I'll just take some example metric and check the results:

SELECT
    toDateTime(Time),
    Value
FROM graphite
WHERE (Date = '2019-06-09') AND (Path = 'bw_out.bond3.nic.network.tvhosa-pez0402.4.HER.OT.PROD.SC')
ORDER BY Time ASC
LIMIT 10

Cluster1:

┌────toDateTime(Time)─┬─Value─┐
│ 2019-06-09 00:00:00 │    64 │
│ 2019-06-09 00:01:00 │    64 │
│ 2019-06-09 00:02:00 │    64 │
│ 2019-06-09 00:03:00 │    64 │
│ 2019-06-09 00:04:00 │    64 │
│ 2019-06-09 00:05:00 │    64 │
│ 2019-06-09 00:06:00 │    64 │
│ 2019-06-09 00:07:00 │    64 │
│ 2019-06-09 00:08:00 │    64 │
│ 2019-06-09 00:09:00 │    64 │
└─────────────────────┴───────┘

Cluster2:

┌────toDateTime(Time)─┬─Value─┐
│ 2019-06-09 00:00:00 │   748 │
│ 2019-06-09 00:01:00 │   684 │
│ 2019-06-09 00:02:00 │   636 │
│ 2019-06-09 00:03:00 │   628 │
│ 2019-06-09 00:04:00 │   600 │
│ 2019-06-09 00:05:00 │   712 │
│ 2019-06-09 00:06:00 │   624 │
│ 2019-06-09 00:07:00 │   628 │
│ 2019-06-09 00:08:00 │   624 │
│ 2019-06-09 00:09:00 │   608 │
└─────────────────────┴───────┘

This 64..64..64.. looks strange to me.
And the data is different only on some of the time ranges, mostly it's the same.

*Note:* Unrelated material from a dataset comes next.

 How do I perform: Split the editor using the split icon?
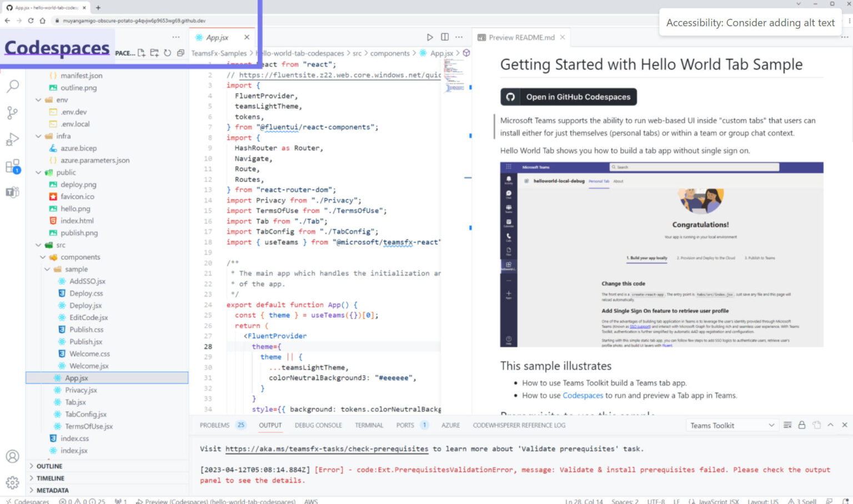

I did the OPTIMIZE FINAL on table in both clusters just to be sure.

Any idea where this difference might come from?

bug st-accepted

Source

blind-oracle

All 40 comments

Ok I've found out where the 64s come from, I get metrics every 30s like this:

┌────toDateTime(Time)─┬─Value─┐
│ 2019-06-11 13:13:59 │    64 │
│ 2019-06-11 13:14:29 │  1168 │
│ 2019-06-11 13:14:59 │    64 │
│ 2019-06-11 13:15:29 │  1336 │
│ 2019-06-11 13:15:59 │    64 │
│ 2019-06-11 13:16:29 │  1168 │
└─────────────────────┴───────┘

So I get exactly 2 metrics every minute, when averaging to precision 60 then I should get (64+X)/2 average all the time, but for some reason I don't.

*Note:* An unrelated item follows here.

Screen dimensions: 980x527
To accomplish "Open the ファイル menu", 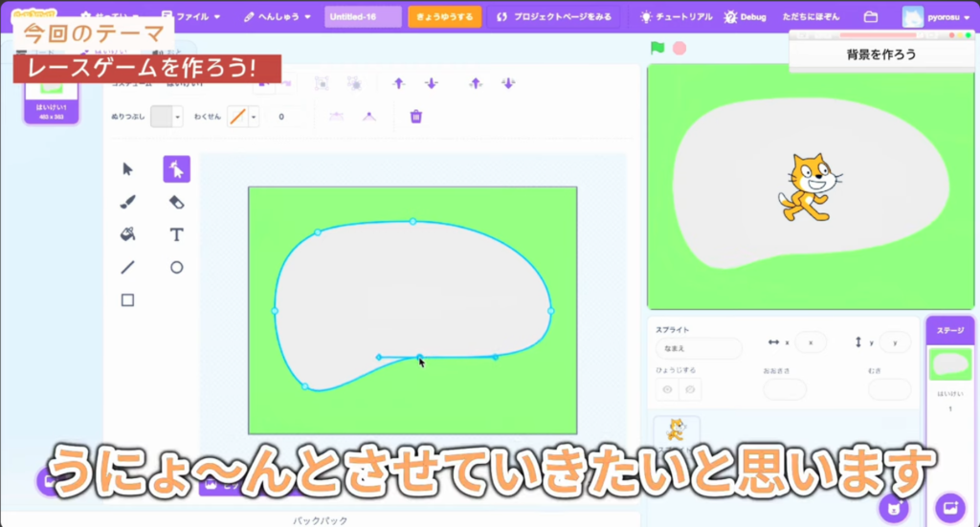I will pyautogui.click(x=191, y=17).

Does GraphiteMergeTree use local time somewhere in the rollup so that NTP can interfere?

blind-oracle on 11 Jun 2019

@Felixoid can you answer?

filimonov on 11 Jun 2019

it could be because a function any applied not avg.

I don't see required-columns Version
and column description


    <path_column_name>Path</path_column_name>
    <time_column_name>Time</time_column_name>
    <value_column_name>Value</value_column_name>
    <version_column_name>Version</version_column_name>

check that <graphite_rollup> identical at both clusters

den-crane on 11 Jun 2019

👍1

Thank you, Denis.

I'm also not sure what is meant by "carbon-clickhouse daemon that pushes the metrics into both of them". As far as I see, carbon-clickhouse doesn't push metrics to a few points.

Felixoid on 11 Jun 2019

👍1

@den-crane

it could be because a function any applied not avg.

It is avg. I've cited the graphite_rollup part of config.xml

I don't see required-columns Version and column description

The docs are wrong for a long time.
CH expects Timestamp instead of Version by default.

See https://github.com/yandex/ClickHouse/blob/db6de83fa1e16e7a5062ee2c3e31d273c186f550/dbms/src/Storages/MergeTree/registerStorageMergeTree.cpp#L173

check that identical at both clusters

Checked - it's identical, the configuration is rolled out by Ansible to both clusters.

@Felixoid

As far as I see, carbon-clickhouse doesn't push metrics to a few points.

It does if you configure it to do it.

It caches the metrics into a local file in CH-compatible ROWBINARY format and then uploads it to any number of destinations. In my case it's 2 clusters.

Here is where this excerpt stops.